(Collected data entries)
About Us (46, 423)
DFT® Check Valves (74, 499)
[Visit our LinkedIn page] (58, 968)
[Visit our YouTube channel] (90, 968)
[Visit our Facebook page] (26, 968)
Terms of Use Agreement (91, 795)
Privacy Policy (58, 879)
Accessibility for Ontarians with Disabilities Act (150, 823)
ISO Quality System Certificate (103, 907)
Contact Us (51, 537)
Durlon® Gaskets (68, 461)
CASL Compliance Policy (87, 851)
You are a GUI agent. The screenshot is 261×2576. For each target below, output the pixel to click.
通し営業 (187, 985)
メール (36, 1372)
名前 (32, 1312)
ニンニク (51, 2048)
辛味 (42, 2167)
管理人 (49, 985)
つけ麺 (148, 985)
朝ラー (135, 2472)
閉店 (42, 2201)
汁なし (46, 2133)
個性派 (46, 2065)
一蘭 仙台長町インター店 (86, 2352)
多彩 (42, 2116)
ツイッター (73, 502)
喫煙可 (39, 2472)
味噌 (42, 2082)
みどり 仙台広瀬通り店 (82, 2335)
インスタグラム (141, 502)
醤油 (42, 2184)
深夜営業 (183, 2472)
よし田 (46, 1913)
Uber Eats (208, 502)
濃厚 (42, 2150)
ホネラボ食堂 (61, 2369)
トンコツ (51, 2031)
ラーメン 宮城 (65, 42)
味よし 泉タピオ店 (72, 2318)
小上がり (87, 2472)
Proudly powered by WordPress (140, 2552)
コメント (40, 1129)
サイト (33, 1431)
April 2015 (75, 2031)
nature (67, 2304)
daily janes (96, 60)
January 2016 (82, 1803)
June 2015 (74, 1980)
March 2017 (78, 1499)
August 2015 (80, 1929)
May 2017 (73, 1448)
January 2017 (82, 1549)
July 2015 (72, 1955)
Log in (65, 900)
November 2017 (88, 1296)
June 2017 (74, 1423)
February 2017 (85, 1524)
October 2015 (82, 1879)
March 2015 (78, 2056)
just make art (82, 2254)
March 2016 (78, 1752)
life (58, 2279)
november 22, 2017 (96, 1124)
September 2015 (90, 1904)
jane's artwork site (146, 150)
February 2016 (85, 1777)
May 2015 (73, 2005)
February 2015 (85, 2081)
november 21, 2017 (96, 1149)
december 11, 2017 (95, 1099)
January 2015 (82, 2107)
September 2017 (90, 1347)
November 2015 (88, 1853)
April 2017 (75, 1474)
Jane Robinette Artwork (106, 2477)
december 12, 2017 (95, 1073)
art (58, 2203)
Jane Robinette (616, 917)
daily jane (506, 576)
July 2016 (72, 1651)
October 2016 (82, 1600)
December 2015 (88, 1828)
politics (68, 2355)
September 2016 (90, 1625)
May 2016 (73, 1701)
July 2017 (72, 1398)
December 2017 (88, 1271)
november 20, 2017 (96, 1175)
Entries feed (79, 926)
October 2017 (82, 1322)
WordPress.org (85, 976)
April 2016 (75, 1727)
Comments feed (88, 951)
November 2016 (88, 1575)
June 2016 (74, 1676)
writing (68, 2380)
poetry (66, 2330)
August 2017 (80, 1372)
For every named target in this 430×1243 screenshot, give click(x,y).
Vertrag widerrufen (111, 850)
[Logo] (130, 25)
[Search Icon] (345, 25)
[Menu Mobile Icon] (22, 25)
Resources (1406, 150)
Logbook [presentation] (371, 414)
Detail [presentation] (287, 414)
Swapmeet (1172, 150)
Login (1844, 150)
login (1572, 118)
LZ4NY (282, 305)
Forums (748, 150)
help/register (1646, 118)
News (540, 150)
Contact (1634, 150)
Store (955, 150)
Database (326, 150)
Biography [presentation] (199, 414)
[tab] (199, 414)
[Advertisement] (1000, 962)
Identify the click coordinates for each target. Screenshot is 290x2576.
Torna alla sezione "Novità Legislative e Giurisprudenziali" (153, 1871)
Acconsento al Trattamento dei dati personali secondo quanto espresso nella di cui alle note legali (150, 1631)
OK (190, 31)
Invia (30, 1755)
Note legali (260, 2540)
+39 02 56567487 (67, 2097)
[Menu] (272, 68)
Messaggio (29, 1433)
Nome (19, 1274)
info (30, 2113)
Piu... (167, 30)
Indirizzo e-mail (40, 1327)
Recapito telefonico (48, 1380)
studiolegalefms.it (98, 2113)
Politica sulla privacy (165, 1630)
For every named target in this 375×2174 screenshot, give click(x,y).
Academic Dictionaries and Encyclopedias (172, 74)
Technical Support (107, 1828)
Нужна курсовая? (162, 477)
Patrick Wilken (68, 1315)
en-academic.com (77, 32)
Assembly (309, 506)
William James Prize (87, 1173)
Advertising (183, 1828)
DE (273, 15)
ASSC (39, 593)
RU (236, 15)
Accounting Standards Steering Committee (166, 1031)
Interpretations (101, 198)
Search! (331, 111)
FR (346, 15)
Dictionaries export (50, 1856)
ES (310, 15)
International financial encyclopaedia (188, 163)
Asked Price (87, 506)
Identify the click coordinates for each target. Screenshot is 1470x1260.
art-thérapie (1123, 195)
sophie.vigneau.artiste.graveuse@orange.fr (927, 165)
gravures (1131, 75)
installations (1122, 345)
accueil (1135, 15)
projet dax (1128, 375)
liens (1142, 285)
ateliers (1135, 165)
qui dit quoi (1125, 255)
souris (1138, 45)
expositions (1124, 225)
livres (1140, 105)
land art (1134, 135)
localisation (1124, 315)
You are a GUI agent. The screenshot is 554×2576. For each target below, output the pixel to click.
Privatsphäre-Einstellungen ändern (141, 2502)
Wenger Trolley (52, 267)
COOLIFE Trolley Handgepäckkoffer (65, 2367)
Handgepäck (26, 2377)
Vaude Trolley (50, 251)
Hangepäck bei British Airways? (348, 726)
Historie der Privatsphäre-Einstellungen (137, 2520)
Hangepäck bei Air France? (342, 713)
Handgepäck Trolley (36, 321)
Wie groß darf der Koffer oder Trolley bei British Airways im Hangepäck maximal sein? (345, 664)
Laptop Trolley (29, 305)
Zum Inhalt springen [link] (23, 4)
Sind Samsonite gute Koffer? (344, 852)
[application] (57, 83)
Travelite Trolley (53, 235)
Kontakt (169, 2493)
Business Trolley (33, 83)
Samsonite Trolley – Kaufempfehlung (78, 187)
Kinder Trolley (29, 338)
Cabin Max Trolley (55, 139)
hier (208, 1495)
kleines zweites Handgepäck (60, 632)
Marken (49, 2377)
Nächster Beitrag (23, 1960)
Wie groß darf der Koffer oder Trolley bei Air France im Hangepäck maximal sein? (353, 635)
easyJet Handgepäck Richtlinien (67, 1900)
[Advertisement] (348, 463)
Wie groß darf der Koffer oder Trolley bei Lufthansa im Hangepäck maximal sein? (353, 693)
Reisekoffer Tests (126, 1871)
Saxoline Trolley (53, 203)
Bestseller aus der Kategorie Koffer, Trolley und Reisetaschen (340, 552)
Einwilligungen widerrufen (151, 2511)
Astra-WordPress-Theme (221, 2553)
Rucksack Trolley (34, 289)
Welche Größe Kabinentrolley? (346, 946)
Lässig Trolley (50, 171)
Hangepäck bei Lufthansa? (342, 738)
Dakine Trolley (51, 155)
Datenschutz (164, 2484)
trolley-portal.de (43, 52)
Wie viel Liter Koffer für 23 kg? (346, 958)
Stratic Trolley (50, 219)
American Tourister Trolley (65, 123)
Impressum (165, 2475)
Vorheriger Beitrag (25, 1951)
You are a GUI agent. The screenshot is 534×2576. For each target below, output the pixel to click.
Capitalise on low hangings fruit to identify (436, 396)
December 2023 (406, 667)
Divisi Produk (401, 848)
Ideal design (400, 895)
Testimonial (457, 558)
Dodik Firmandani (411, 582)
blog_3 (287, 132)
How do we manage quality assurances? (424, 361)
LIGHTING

Work item - Exact output of every entry is required.

Written reply -
About Us (46, 423)
DFT® Check Valves (74, 499)
[Visit our LinkedIn page] (58, 968)
[Visit our YouTube channel] (90, 968)
[Visit our Facebook page] (26, 968)
Terms of Use Agreement (91, 795)
Privacy Policy (58, 879)
Accessibility for Ontarians with Disabilities Act (150, 823)
ISO Quality System Certificate (103, 907)
Contact Us (51, 537)
Durlon® Gaskets (68, 461)
CASL Compliance Policy (87, 851)
You are a GUI agent. The screenshot is 261×2576. For each target below, output the pixel to click.
通し営業 (187, 985)
メール (36, 1372)
名前 (32, 1312)
ニンニク (51, 2048)
辛味 (42, 2167)
管理人 (49, 985)
つけ麺 (148, 985)
朝ラー (135, 2472)
閉店 (42, 2201)
汁なし (46, 2133)
個性派 (46, 2065)
一蘭 仙台長町インター店 (86, 2352)
多彩 (42, 2116)
ツイッター (73, 502)
喫煙可 (39, 2472)
味噌 (42, 2082)
みどり 仙台広瀬通り店 (82, 2335)
インスタグラム (141, 502)
醤油 (42, 2184)
深夜営業 (183, 2472)
よし田 (46, 1913)
Uber Eats (208, 502)
濃厚 (42, 2150)
ホネラボ食堂 (61, 2369)
トンコツ (51, 2031)
ラーメン 宮城 (65, 42)
味よし 泉タピオ店 (72, 2318)
小上がり (87, 2472)
Proudly powered by WordPress (140, 2552)
コメント (40, 1129)
サイト (33, 1431)
April 2015 (75, 2031)
nature (67, 2304)
daily janes (96, 60)
January 2016 (82, 1803)
June 2015 (74, 1980)
March 2017 (78, 1499)
August 2015 (80, 1929)
May 2017 (73, 1448)
January 2017 (82, 1549)
July 2015 (72, 1955)
Log in (65, 900)
November 2017 (88, 1296)
June 2017 (74, 1423)
February 2017 (85, 1524)
October 2015 (82, 1879)
March 2015 (78, 2056)
just make art (82, 2254)
March 2016 (78, 1752)
life (58, 2279)
november 22, 2017 (96, 1124)
September 2015 (90, 1904)
jane's artwork site (146, 150)
February 2016 (85, 1777)
May 2015 (73, 2005)
February 2015 (85, 2081)
november 21, 2017 (96, 1149)
december 11, 2017 (95, 1099)
January 2015 (82, 2107)
September 2017 (90, 1347)
November 2015 (88, 1853)
April 2017 (75, 1474)
Jane Robinette Artwork (106, 2477)
december 12, 2017 (95, 1073)
art (58, 2203)
Jane Robinette (616, 917)
daily jane (506, 576)
July 2016 (72, 1651)
October 2016 (82, 1600)
December 2015 (88, 1828)
politics (68, 2355)
September 2016 (90, 1625)
May 2016 (73, 1701)
July 2017 (72, 1398)
December 2017 (88, 1271)
november 20, 2017 (96, 1175)
Entries feed (79, 926)
October 2017 (82, 1322)
WordPress.org (85, 976)
April 2016 (75, 1727)
Comments feed (88, 951)
November 2016 (88, 1575)
June 2016 (74, 1676)
writing (68, 2380)
poetry (66, 2330)
August 2017 (80, 1372)
For every named target in this 430×1243 screenshot, give click(x,y).
Vertrag widerrufen (111, 850)
[Logo] (130, 25)
[Search Icon] (345, 25)
[Menu Mobile Icon] (22, 25)
Resources (1406, 150)
Logbook [presentation] (371, 414)
Detail [presentation] (287, 414)
Swapmeet (1172, 150)
Login (1844, 150)
login (1572, 118)
LZ4NY (282, 305)
Forums (748, 150)
help/register (1646, 118)
News (540, 150)
Contact (1634, 150)
Store (955, 150)
Database (326, 150)
Biography [presentation] (199, 414)
[tab] (199, 414)
[Advertisement] (1000, 962)
Identify the click coordinates for each target. Screenshot is 290x2576.
Torna alla sezione "Novità Legislative e Giurisprudenziali" (153, 1871)
Acconsento al Trattamento dei dati personali secondo quanto espresso nella di cui alle note legali (150, 1631)
OK (190, 31)
Invia (30, 1755)
Note legali (260, 2540)
+39 02 56567487 (67, 2097)
[Menu] (272, 68)
Messaggio (29, 1433)
Nome (19, 1274)
info (30, 2113)
Piu... (167, 30)
Indirizzo e-mail (40, 1327)
Recapito telefonico (48, 1380)
studiolegalefms.it (98, 2113)
Politica sulla privacy (165, 1630)
For every named target in this 375×2174 screenshot, give click(x,y).
Academic Dictionaries and Encyclopedias (172, 74)
Technical Support (107, 1828)
Нужна курсовая? (162, 477)
Patrick Wilken (68, 1315)
en-academic.com (77, 32)
Assembly (309, 506)
William James Prize (87, 1173)
Advertising (183, 1828)
DE (273, 15)
ASSC (39, 593)
RU (236, 15)
Accounting Standards Steering Committee (166, 1031)
Interpretations (101, 198)
Search! (331, 111)
FR (346, 15)
Dictionaries export (50, 1856)
ES (310, 15)
International financial encyclopaedia (188, 163)
Asked Price (87, 506)
Identify the click coordinates for each target. Screenshot is 1470x1260.
art-thérapie (1123, 195)
sophie.vigneau.artiste.graveuse@orange.fr (927, 165)
gravures (1131, 75)
installations (1122, 345)
accueil (1135, 15)
projet dax (1128, 375)
liens (1142, 285)
ateliers (1135, 165)
qui dit quoi (1125, 255)
souris (1138, 45)
expositions (1124, 225)
livres (1140, 105)
land art (1134, 135)
localisation (1124, 315)
You are a GUI agent. The screenshot is 554×2576. For each target below, output the pixel to click.
Privatsphäre-Einstellungen ändern (141, 2502)
Wenger Trolley (52, 267)
COOLIFE Trolley Handgepäckkoffer (65, 2367)
Handgepäck (26, 2377)
Vaude Trolley (50, 251)
Hangepäck bei British Airways? (348, 726)
Historie der Privatsphäre-Einstellungen (137, 2520)
Hangepäck bei Air France? (342, 713)
Handgepäck Trolley (36, 321)
Wie groß darf der Koffer oder Trolley bei British Airways im Hangepäck maximal sein? (345, 664)
Laptop Trolley (29, 305)
Zum Inhalt springen [link] (23, 4)
Sind Samsonite gute Koffer? (344, 852)
[application] (57, 83)
Travelite Trolley (53, 235)
Kontakt (169, 2493)
Business Trolley (33, 83)
Samsonite Trolley – Kaufempfehlung (78, 187)
Kinder Trolley (29, 338)
Cabin Max Trolley (55, 139)
hier (208, 1495)
kleines zweites Handgepäck (60, 632)
Marken (49, 2377)
Nächster Beitrag (23, 1960)
Wie groß darf der Koffer oder Trolley bei Air France im Hangepäck maximal sein? (353, 635)
easyJet Handgepäck Richtlinien (67, 1900)
[Advertisement] (348, 463)
Wie groß darf der Koffer oder Trolley bei Lufthansa im Hangepäck maximal sein? (353, 693)
Reisekoffer Tests (126, 1871)
Saxoline Trolley (53, 203)
Bestseller aus der Kategorie Koffer, Trolley und Reisetaschen (340, 552)
Einwilligungen widerrufen (151, 2511)
Astra-WordPress-Theme (221, 2553)
Rucksack Trolley (34, 289)
Welche Größe Kabinentrolley? (346, 946)
Lässig Trolley (50, 171)
Hangepäck bei Lufthansa? (342, 738)
Dakine Trolley (51, 155)
Datenschutz (164, 2484)
trolley-portal.de (43, 52)
Wie viel Liter Koffer für 23 kg? (346, 958)
Stratic Trolley (50, 219)
American Tourister Trolley (65, 123)
Impressum (165, 2475)
Vorheriger Beitrag (25, 1951)
You are a GUI agent. The screenshot is 534×2576. For each target below, output the pixel to click.
Capitalise on low hangings fruit to identify (436, 396)
December 2023 (406, 667)
Divisi Produk (401, 848)
Ideal design (400, 895)
Testimonial (457, 558)
Dodik Firmandani (411, 582)
blog_3 (287, 132)
How do we manage quality assurances? (424, 361)
LIGHTING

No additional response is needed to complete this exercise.